Enhancing the therapeutic efficacy of piperine in colorectal cancer: development and evaluation of piperine-loaded PLGA-b-PEG copolymer nanoparticles

Abstract

Colorectal cancer (CRC) is the third most common cancer and the second leading cause of cancer-related morbidity and mortality worldwide. Piperine, a natural alkaloid from Piper nigrum L. and Piper longum L., has shown potential anti-cancer properties, including the ability to induce apoptosis and inhibit cell cycle progression. However, its clinical application is limited by low solubility and poor bioavailability. In this study, we developed piperine-encapsulated PLGA-b-PEG nanoparticles (Pip-PLNP) using a nanoprecipitation method, which achieved a favorable hydrodynamic diameter of approximately 43.8 ± 0.4 nm to 49.1 ± 0.2 nm and high encapsulation efficiency (∼80 %) in a stable, monodisperse form. The anti-cancer effects of Pip-PLNP were evaluated in HCT116 human colorectal carcinoma cells. MTT assays revealed that Pip-PLNP exhibited significant dose- and time-dependent cytotoxicity, with improved potency compared to free piperine. Apoptosis assays demonstrated that Pip-PLNP induced early and late apoptosis more effectively than free piperine. Additionally, cell cycle analysis showed that Pip-PLNP caused G0/G1 phase arrest, consistent with piperine's known mechanism of action.

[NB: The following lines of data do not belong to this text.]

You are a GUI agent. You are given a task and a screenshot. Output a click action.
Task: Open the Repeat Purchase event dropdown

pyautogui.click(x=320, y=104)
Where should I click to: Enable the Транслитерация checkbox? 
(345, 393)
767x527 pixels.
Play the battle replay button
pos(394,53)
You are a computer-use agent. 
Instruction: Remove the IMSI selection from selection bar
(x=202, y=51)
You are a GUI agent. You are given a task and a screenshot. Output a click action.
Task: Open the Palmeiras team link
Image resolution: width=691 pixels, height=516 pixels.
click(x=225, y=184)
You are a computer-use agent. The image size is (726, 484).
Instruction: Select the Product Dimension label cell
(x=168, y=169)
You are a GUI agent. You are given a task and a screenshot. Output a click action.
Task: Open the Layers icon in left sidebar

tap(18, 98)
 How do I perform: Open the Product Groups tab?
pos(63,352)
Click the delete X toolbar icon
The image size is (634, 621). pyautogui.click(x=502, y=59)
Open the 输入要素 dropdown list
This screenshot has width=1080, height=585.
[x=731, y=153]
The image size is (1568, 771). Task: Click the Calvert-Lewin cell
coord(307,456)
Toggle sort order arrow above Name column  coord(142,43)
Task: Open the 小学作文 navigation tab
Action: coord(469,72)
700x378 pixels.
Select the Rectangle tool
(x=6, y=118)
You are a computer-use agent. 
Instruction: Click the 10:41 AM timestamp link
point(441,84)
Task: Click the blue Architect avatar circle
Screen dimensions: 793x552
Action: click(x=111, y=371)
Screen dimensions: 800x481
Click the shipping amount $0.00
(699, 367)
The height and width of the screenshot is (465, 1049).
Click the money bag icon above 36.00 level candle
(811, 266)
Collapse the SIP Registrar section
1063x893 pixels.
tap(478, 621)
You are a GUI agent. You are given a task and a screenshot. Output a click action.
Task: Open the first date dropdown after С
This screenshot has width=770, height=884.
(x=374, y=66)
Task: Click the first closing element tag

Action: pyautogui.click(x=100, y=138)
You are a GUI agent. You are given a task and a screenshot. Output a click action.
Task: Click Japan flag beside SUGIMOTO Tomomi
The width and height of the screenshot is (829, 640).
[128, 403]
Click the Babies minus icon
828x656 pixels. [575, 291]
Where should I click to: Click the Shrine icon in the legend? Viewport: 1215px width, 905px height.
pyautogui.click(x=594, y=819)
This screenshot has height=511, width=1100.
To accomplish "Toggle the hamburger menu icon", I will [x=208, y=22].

In conclusion, Pip-PLNP significantly enhances the anti-cancer efficacy of piperine by improving its bioavailability, cytotoxicity, and apoptotic activity, suggesting its potential as a therapeutic approach for colorectal cancer treatment.

Keywords: Colorectal cancer; HCT116 cells; PLGA-b-PEG copolymer nanoparticles; Piperine.